= OPDRACHTEN =
1. Noem elke afzonderlijke datum die in de brontekst over de geweigerde WW-uitkering voorkomt, elke datum slechts één keer.
2. Ga verder met de brontekst over de geweigerde WW-uitkering en schrijf door vanaf de laatste zin.

== BRONTEKST ==

ECLI:NL:CRVB:2019:3579

Centrale Raad van Beroep

Datum uitspraak
13 november 2019
Publicatiedatum
13 november 2019
Zaaknummer
18/2568 WW
Instantie
Centrale Raad van Beroep
Type
Uitspraak
Rechtsgebied
Bestuursrecht; Socialezekerheidsrecht
Procedures
  • Hoger beroep
Vindplaatsen
  • Rechtspraak.nl
AI samenvatting door LexboostAutomatisch gegenereerd

Weigering van WW-uitkering wegens niet voldoen aan referte-eis

Op 13 november 2019 heeft de Centrale Raad van Beroep uitspraak gedaan in de zaak van appellante tegen de Raad van bestuur van het Uitvoeringsinstituut werknemersverzekeringen (Uwv) over de weigering van een WW-uitkering. De zaak betreft een hoger beroep tegen een eerdere uitspraak van de rechtbank Gelderland van 27 maart 2018. Appellante had op 22 december 2016 een WW-uitkering aangevraagd, maar het Uwv weigerde deze op basis van het argument dat zij niet voldeed aan de referte-eis zoals vastgelegd in artikel 17 van de Werkloosheidswet (WW). De rechtbank had het beroep van appellante tegen deze beslissing ongegrond verklaard, wat door de Centrale Raad werd bevestigd.

De Centrale Raad oordeelde dat appellante in de referteperiode van 4 april 2016 tot en met 11 december 2016 niet aan de vereisten voldeed, omdat zij in de periode vanaf 1 september 2016 geen arbeid had verricht en geen loon had ontvangen. Appellante had aangevoerd dat haar werkgeefster onzorgvuldig had gehandeld en dat zij recht had op een WW-uitkering op basis van het vertrouwensbeginsel, maar de Raad oordeelde dat er geen bewijs was voor deze claims. De Raad bevestigde dat de rechtbank terecht had geoordeeld dat appellante niet voldeed aan de referte-eis en dat het Uwv de WW-uitkering terecht had geweigerd.

===
== VASTGELEGDE GEGEVENS ==

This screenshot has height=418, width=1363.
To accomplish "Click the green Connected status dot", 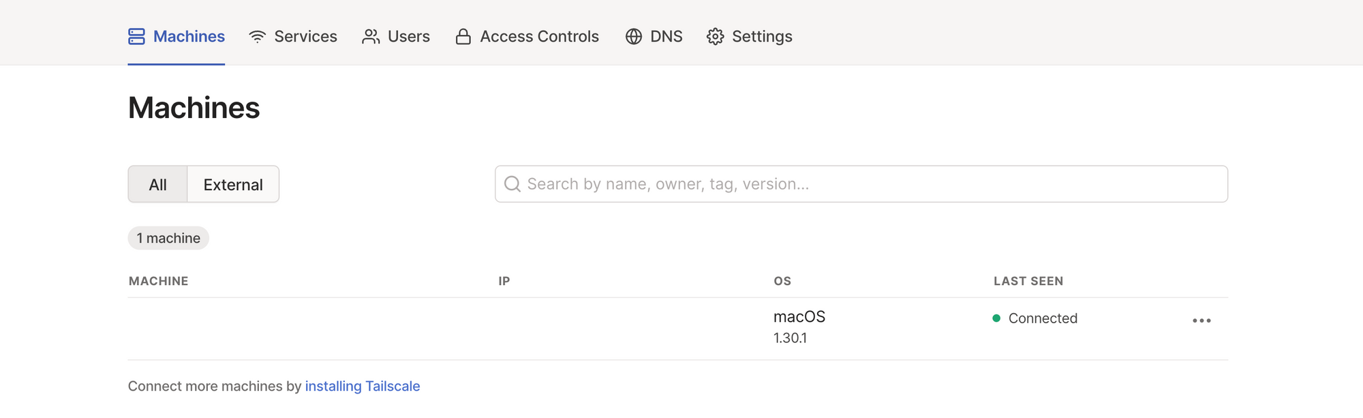I will [996, 318].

===

= RESULTATEN =
1.
13 november 2019
27 maart 2018
22 december 2016
4 april 2016
11 december 2016
1 september 2016

2.
De uitspraak benadrukt het belang van het voldoen aan de referte-eisen voor het verkrijgen van een WW-uitkering en de strikte uitleg van de uitzonderingssituaties zoals vermeld in de wet. De Centrale Raad heeft de beslissing van de rechtbank bevestigd en geen aanleiding gezien voor een veroordeling in de proceskosten.

Uitspraak

18.2568 WW

Datum uitspraak: 13 november 2019
Centrale Raad van Beroep
Enkelvoudige kamer
Uitspraak op het hoger beroep tegen de uitspraak van de rechtbank Gelderland van 27 maart 2018, 17/3943 (aangevallen uitspraak)
Partijen:
[appellante] te [woonplaats] (appellante)
de Raad van bestuur van het Uitvoeringsinstituut werknemersverzekeringen (Uwv)
PROCESVERLOOP
Namens appellante heeft mr. K.M.J. Schrijver hoger beroep ingesteld.
Het Uwv heeft een verweerschrift ingediend.
Het onderzoek ter zitting heeft plaatsgevonden op 2 oktober 2019. Namens appellante is verschenen [naam echtgenoot appellante], haar echtgenoot. Het Uwv heeft zich laten vertegenwoordigen door M.M.J.E. Budel.

OVERWEGINGEN

1.1.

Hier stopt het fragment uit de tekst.